The purpose of a preliminary injunction is merely to preserve the relative positions of the parties until a trial on the merits can be held. Given this limited purpose, and given the haste that is often necessary if those positions are to be preserved, a preliminary injunction is customarily granted on the basis of procedures that are less formal and evidence that is less complete than in a trial on the merits. A party thus is not required to prove his case in full at a preliminary injunction hearing.
University of Texas v. Camenisch, U.S. 390, 395 (1981). Therefore, the findings of fact and conclusions of law made by a district court in granting a preliminary injunction are not binding at a trial on the merits. Id. It is through this lens the Court makes the following findings of fact and conclusions of law.

To issue a preliminary injunction, the Court must consider whether: (1) the movant shows a strong likelihood of success on the merits; (2) the movant will suffer irreparable harm if the injunction is not issued; (3) the issuance of the injunction would cause substantial harm to others; and (4) the public interest would be served by issuing the injunction. Overstreet, 305 F.3d at 573.

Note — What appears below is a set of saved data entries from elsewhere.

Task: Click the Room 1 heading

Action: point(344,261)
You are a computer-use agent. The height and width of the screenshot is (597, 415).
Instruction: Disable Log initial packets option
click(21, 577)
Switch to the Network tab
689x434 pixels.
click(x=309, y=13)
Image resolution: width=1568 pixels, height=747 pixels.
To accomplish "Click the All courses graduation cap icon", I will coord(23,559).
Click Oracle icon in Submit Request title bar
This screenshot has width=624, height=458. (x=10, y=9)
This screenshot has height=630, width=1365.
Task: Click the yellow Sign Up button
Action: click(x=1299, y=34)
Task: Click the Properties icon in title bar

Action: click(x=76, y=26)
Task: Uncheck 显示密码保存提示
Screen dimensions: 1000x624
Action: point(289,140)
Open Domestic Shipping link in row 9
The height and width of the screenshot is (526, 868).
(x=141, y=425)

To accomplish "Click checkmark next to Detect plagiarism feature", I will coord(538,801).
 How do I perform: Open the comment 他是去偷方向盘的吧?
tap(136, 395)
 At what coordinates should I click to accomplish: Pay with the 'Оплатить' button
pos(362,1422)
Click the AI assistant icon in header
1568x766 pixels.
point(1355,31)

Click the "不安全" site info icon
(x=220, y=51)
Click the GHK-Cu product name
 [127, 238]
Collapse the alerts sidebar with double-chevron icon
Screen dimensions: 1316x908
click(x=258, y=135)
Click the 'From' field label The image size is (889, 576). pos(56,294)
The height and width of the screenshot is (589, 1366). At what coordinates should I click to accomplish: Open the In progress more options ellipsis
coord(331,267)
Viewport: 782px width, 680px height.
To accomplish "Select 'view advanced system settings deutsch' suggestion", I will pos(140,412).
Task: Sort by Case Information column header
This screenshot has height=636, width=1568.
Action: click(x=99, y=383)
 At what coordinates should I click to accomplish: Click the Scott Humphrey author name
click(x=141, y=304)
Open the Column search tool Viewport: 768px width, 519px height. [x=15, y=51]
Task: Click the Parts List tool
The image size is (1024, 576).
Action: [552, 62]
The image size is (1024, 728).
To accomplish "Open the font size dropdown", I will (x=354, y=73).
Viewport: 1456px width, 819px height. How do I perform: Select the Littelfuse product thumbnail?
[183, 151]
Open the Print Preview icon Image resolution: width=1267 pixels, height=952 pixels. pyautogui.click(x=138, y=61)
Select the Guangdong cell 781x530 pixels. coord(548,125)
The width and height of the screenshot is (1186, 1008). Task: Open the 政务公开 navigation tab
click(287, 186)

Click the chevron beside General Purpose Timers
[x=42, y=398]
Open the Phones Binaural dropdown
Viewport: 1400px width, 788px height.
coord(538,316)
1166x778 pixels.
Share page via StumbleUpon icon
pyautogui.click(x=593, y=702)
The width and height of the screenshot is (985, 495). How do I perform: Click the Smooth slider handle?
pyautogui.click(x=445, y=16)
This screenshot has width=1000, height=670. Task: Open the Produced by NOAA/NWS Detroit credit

The Sixth Circuit noted that “[w]hen a party seeks a preliminary injunction on the basis of a potential constitutional violation, the likelihood of success on the merits often will be the determinative factor.” City of Pontiac Retired Employees Ass'n v. Schimmel, 751 F.3d 427, 430 (6th Cir. 2014) (quoting Obama for Am. v. Husted, 697 F.3d 423, 436 (6th Cir. 2012)). The Defendants argue that the Plaintiffs are unlikely to succeed on the merits because they do not have standing to pursue this action. [R. 14 at 12-13.] Accordingly, the Court's analysis begins with standing. Standing requires (1) an injury-in-fact that is (2) traceable and (3) redressable. Spokeo, Inc. v. Robins, 578 U.S. 330, 338 (2016).

The Defendants appear to conflate “irreparable injury,” which is a requirement for a preliminary injunction, with “injury in fact,” which is a requirement of standing. [R. 14 at 11-12.] Because it is unclear as to which injury standard the Defendant is objecting, the Court will assume that the Defendant is objecting to both types of injury.

A

The Defendants primarily focus on the Plaintiffs' claimed injuries, arguing that they are hypothetical, not actual and imminent. [R. 14 at 12-13.] Because the Plaintiffs seek injunctive relief before the Defendants have begun enforcing the Rule, this implicates decades of precedent considering when an expected injury affords standing. Pre-enforcement review is permissible if threatened enforcement is “sufficiently imminent.” Susan B. Anthony List v. Driehaus, 573 U.S. 149, 159 (2014). A movant must establish “an intention to engage in a course of conduct arguably affected with a constitutional interest, but proscribed by a statute, and [that] there exists a credible threat of prosecution thereunder.” Id. at 159 (quoting Babbitt v. Farm Workers, 442 U.S. 289, 298 (1979)). If such circumstances are shown, the Plaintiffs have “adequately alleged a concrete and imminent harm sufficient to fulfill the ‘injury in fact' requirements.” See Kiser v. Reitz, 765 F.3d 601, 608 (6th Cir. 2014).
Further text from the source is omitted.